By Peter Nurse
Investing.com - The dollar traded largely unchanged early in the European session Wednesday, struggling for direction in holiday-thinned volumes, but looks set for a strong 2022.
At 1:55 AM ET (0655 GMT), the Dollar Index, which tracks the greenback against a basket of six other currencies, traded largely flat at 96.230.
USD/JPY rose 0.1% to 114.90, just below Tuesday’s month-low of 114.94, EUR/USD fell 0.1% to 1.1305, GBP/USD edged lower to 1.3430, slipping from a five-week high, while the risk-sensitive AUD/USD edged higher to 0.7229.
“The week before and the one after Christmas are notably a low-volatility period for most asset classes including FX,” said analysts at ING, in a note. “This year some seasonal tendencies will be mixed with the Omicron variant threatening to force new restrictions and markets still processing a week full of key central bank decisions.”
The safe-haven dollar has been on the backfoot of late with the recent rally in risk assets based on a view the Omicron strain would be less dangerous than the Delta variety, the previous dominant strain, and would thus not derail the global economic recovery too much.
That said, the dollar index has enjoyed its best year since 2015 and many expect further advances for the greenback in 2022, as the U.S. Federal Reserve recently indicated it will start hiking interest rates next year, before other major central banks and the European Central Bank and the Bank of Japan, in particular.
“Given our view of the persistence of U.S. inflation pressures, we see further room for the Fed to turn hawkish,” said analysts at Nordea, in a note. “While the financial markets are already flirting with the chance of the Fed starting its rate hikes as early as at the mid-March 2022 meeting, we see more room for market pricing to increase longer out.”

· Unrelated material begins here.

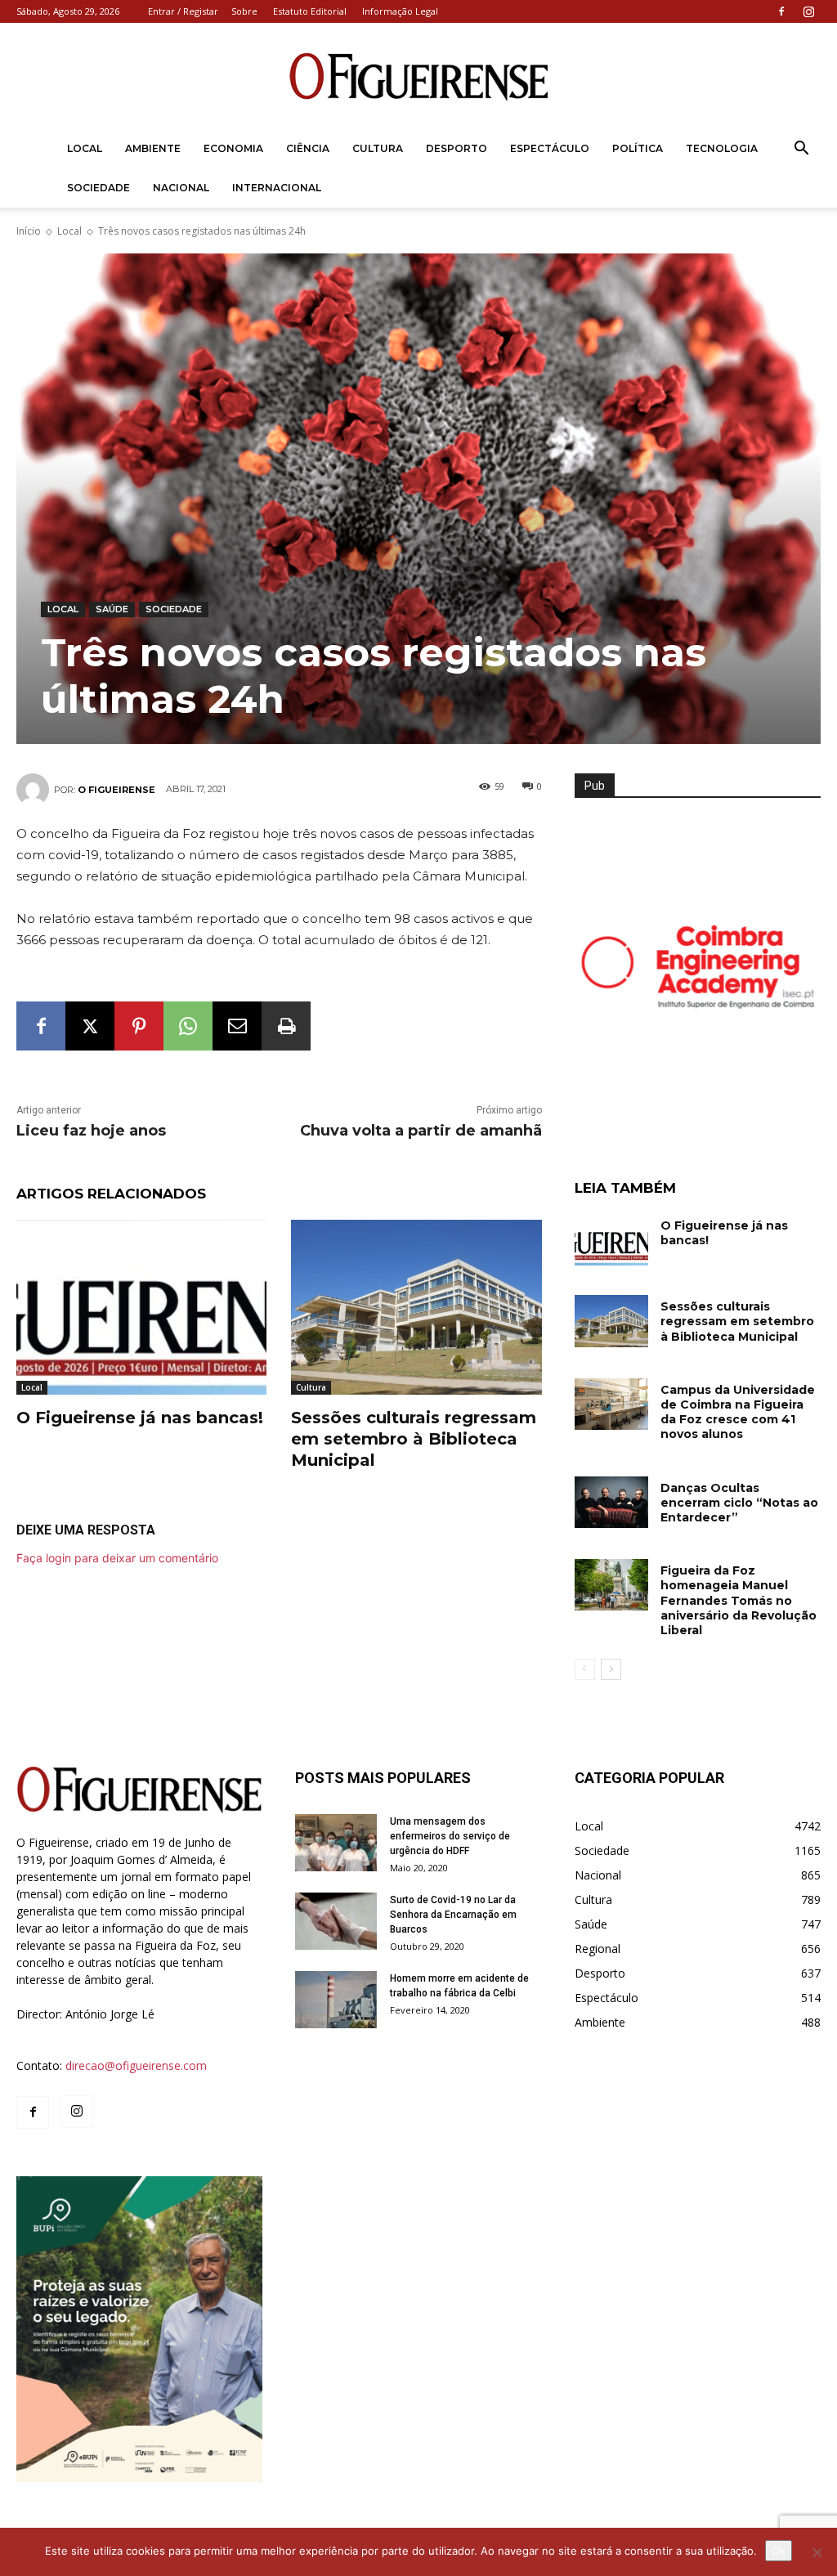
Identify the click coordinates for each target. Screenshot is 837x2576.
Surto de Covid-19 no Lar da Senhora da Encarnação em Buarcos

Elsewhere, USD/TRY rose 2.3% to 12.0812, with the lira weakening amid persisting investor concern over Turkey's monetary policy, having surged more than 50% last week after President Recep Tayyip Erdogan announced a scheme to protect lira deposits against currency volatility.
The Turkish lira had recently fallen to record lows on the back of the central bank slashing its policy rate by 500 basis points since September even though inflation soared.
The next iteration of the country’s inflation rate is due in early January, and is expected to have climbed above 30% in December for the first time since 2003, according to a Reuters poll.
The median forecast of 13 economists is 30.6%, which would be the highest since May 2003 - with forecasts ranging from 26.4% to 37.3%.